From Essays After Montaigne
'A strong imagination begetteth chance,' say learned clearks. I am one of those that feele a very great conflict and power of imagination. All men are shockt therewith, and some overthrowne by it. One impression of it pierceth me, and for want of strength to resist her, my endevour to avoid it.
But our will,... how much more likely, and consonant to trueth may we tax it of rebellion, and accuse it of sedition, by reason of its unrulinesse and disobedience. Will shee at all times doe that which we would have her willingly to doe? Is shee not often willing to effect that which we forbid her to desire? and that to our manifest prejudice and dammage? Doth she suffer herselfe to be directed by the conclusions of our reason?
Sigmund Freud's great insight--the reason why he's still an intellectual force in our culture (and is likely to be for a long time to come) despite all of the blows that his reputation has suffered--was the idea that the psyche isn't a simple, unified entity; that it's the result of the complicated interplay among a host of entities and impulses. Whether the actors involved are called Eros and Thanatos; the id, the ego, and the super-ego; anima and animus; spirit, emotion, and intellect; or will and imagination is of secondary importance. The real insight is that our psyche is actually an astonishingly active multiplicity, and almost all of its activities occur outside of our conscious awareness.

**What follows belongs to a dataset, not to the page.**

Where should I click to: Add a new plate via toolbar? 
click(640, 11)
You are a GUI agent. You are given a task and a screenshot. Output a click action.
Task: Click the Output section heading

When you first read Freud in high school, college, or wherever, it's great fun to apply his ideas to whoever you find at hand. If you do this properly, you can gain great insights into behavior that would otherwise be inexplicable (and annoy the hell out of friends and family with your superior, knowing attitude). In his review of Avishai Margalit's The Ethics of Memory, Jonathan Lear uses Freud's dynamics to gain just this sort of insight into the strife in the Middle East:
On the face of it, no one wants to be humiliated. Indeed, because humiliation is supposed to be so awful, some kind of retaliation is thought to be justified. The question, then, is whether there might be hidden currents through which people become attached to humiliation, the very emotion they sincerely claim to despise.
We can gain some insight into this question if we contrast humiliation with the dynamics of another moral emotion, guilt. In Civilization and Its Discontents, Freud argued that guilt arises as a solution to the problem of how humans, who have various aggressive impulses, live in society. Basically, they turn aggression on themselves in the form of a punishing and inhibiting superego. Thus we have inhibiting guilt, which, Freud thought, is bound to make us somewhat uncomfortable with civilized life. When it comes to bin Laden and his associates, there does not seem to be any self-imposed inhibition about attacking Western civilization. In fact, in the peek the public got into his cave, he and his friends seemed to be taking tremendous pleasure in recounting the attack on the World Trade Center. But isn't this just the obverse of Freud's thesis? If the inhibition is lacking, one should expect someone to derive pleasure from the destructive aggression. And might not this pleasure serve to secure an alternative psychic structure to the one Freud described?
The real challenge of Freud's ideas comes when you're the subject of the analytic or therapeutic process and it's your own psyche (your own sense of self) that's disintegrating. Having the apparently unitary self behind the voice in your head decomposed into its constituent parts (as textual researchers have convincingly decomposed the voice of God in the Books of Moses into those of several authors) is disorienting. The idea of a self upon which or within which all of these actors perform quickly disappears.
When I was a child first learning the nuances of language, I asked my mother: If I'm made up of my body, my mind, and my soul, who is the me that has all of those pieces? Or as I might put it now, what is the aspect of me that is the subject of all of the objects referred to as mine? Freud runs across this same question (apparently without noticing it) in his Interpretation of Dreams:
What role is left in our account for once-ominpotent consciousness, which hid everything else from sight? No more than that of a sensory organ for perceiving psychical qualities.
He doesn't ask the next question there or, as far I know, anywhere else, which is: If consciousness is a sensory organ, who or what is the recipient of those sensations? What is the self?